**EXERCISE OBJECTIVE**
Include no pictures. Output exactly the lines from the one that contains "This screenshot has width=1200, height=600." through the final line of the entries.

**DATA FOR THE TASK**

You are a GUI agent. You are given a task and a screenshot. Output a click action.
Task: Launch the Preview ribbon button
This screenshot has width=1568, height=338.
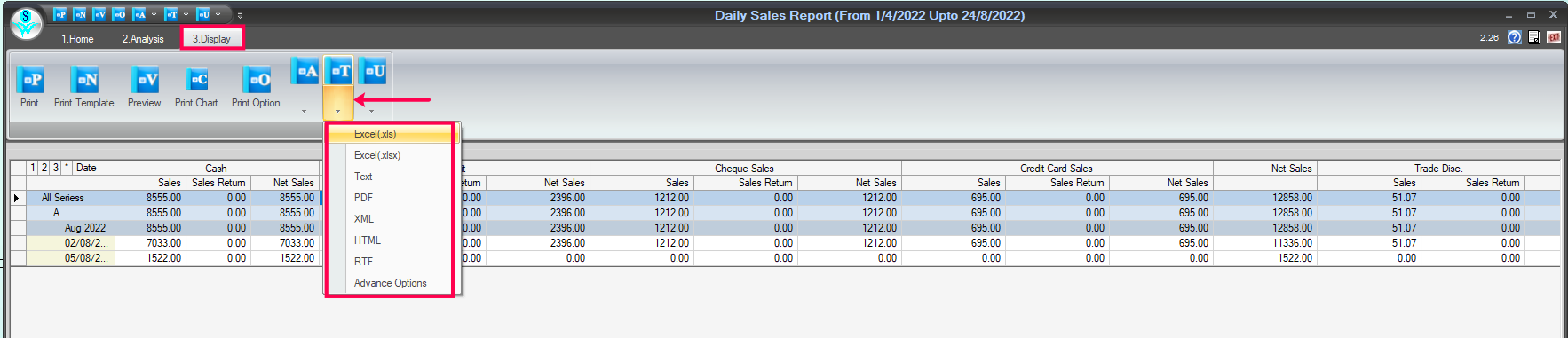point(144,87)
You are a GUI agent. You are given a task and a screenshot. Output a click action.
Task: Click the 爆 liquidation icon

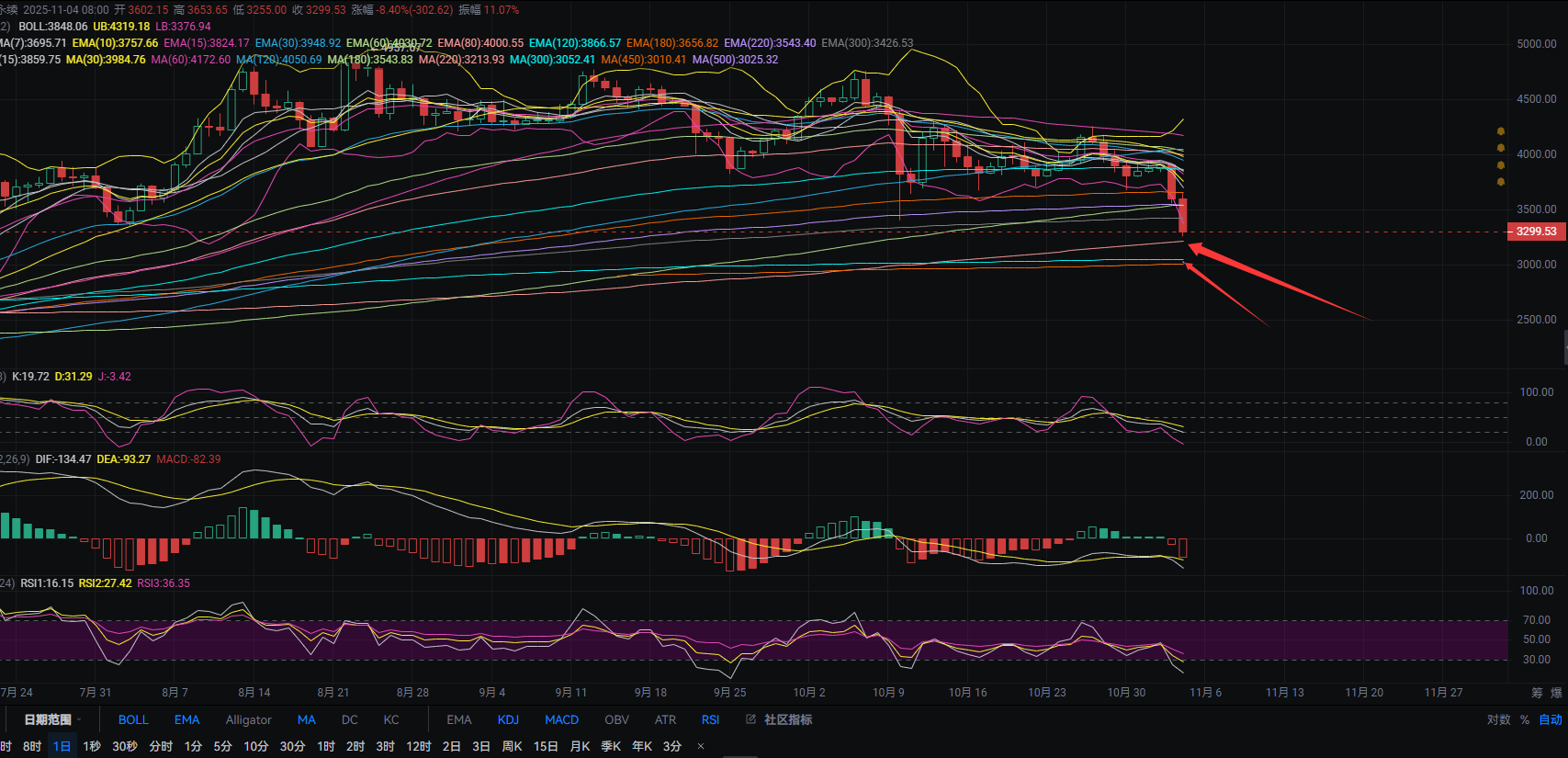tap(1556, 693)
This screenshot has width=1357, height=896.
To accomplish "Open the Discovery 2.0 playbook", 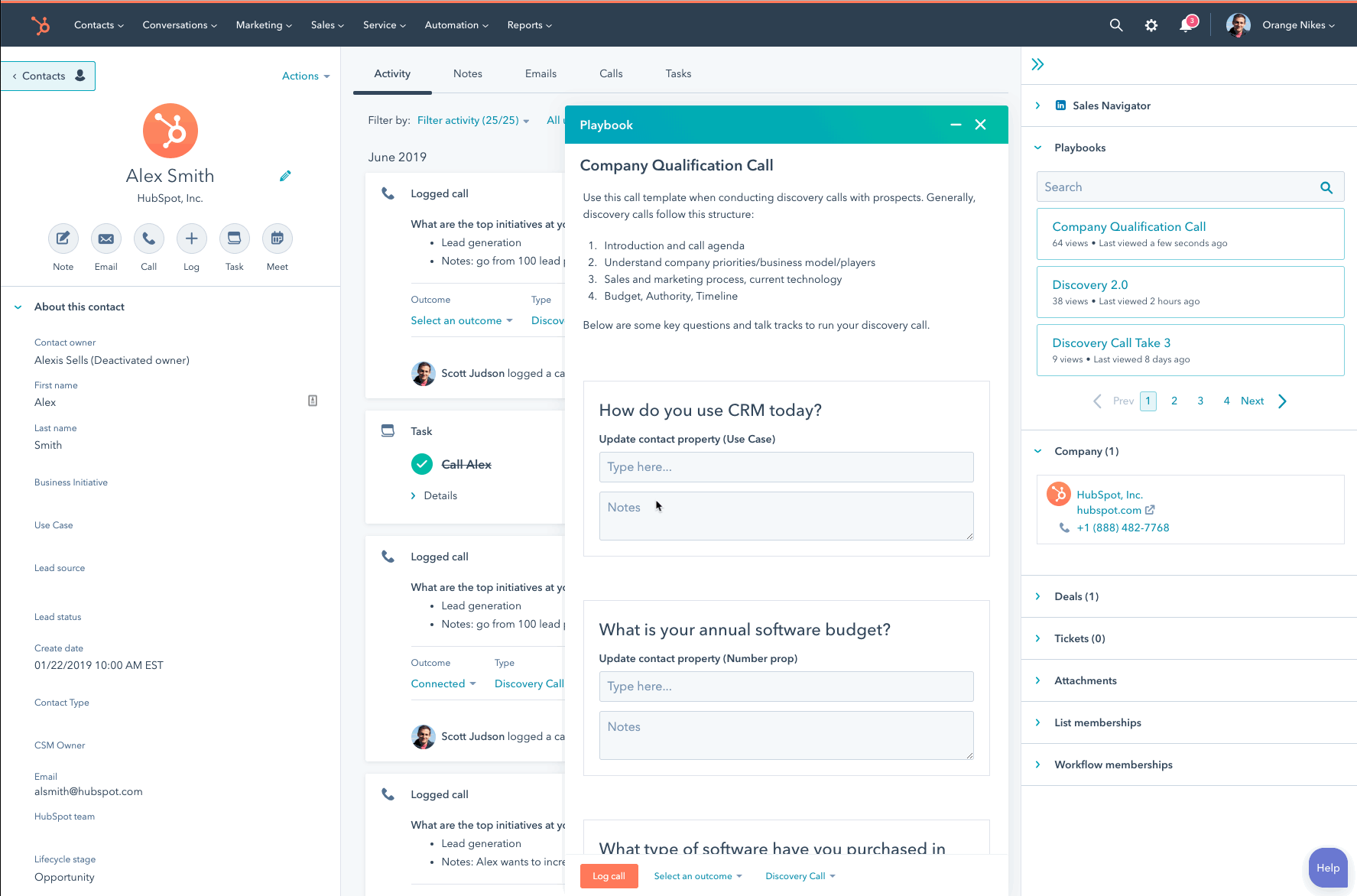I will pyautogui.click(x=1089, y=284).
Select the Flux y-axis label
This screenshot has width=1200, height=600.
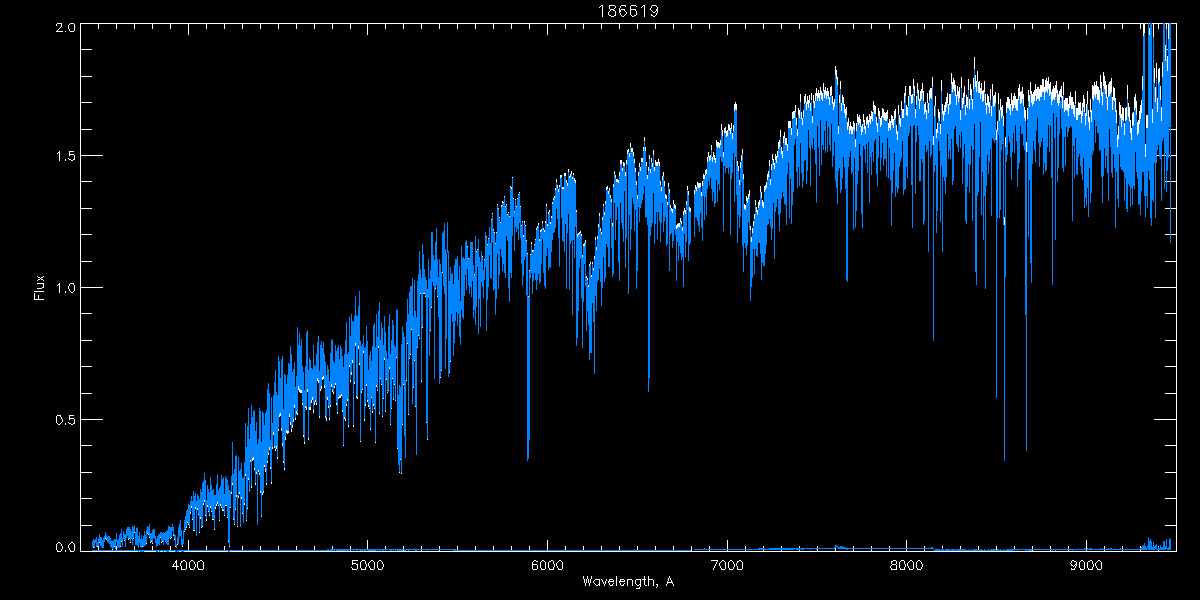(x=40, y=286)

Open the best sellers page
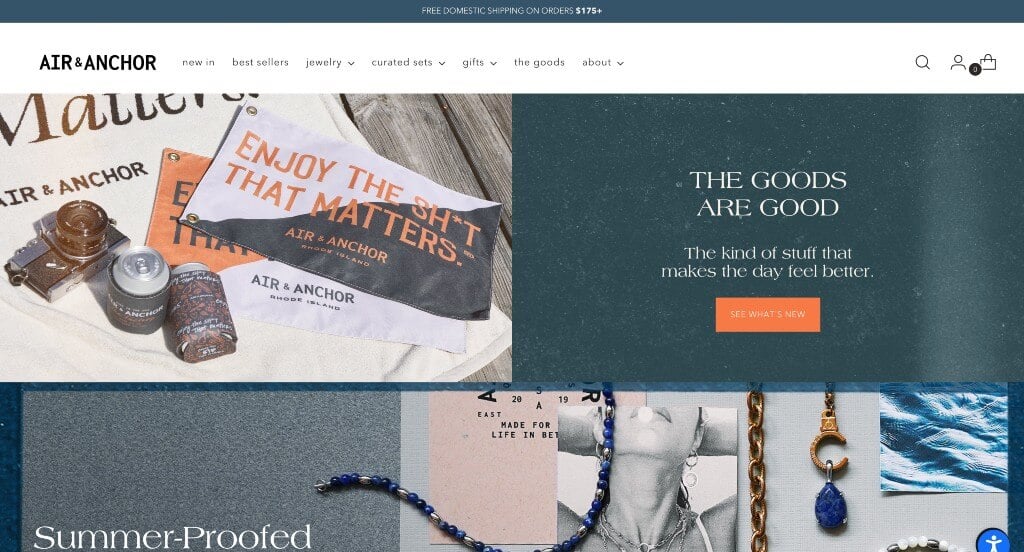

**EXERCISE RESULT**
This screenshot has width=1200, height=600.
(x=40, y=286)

Open the best sellers page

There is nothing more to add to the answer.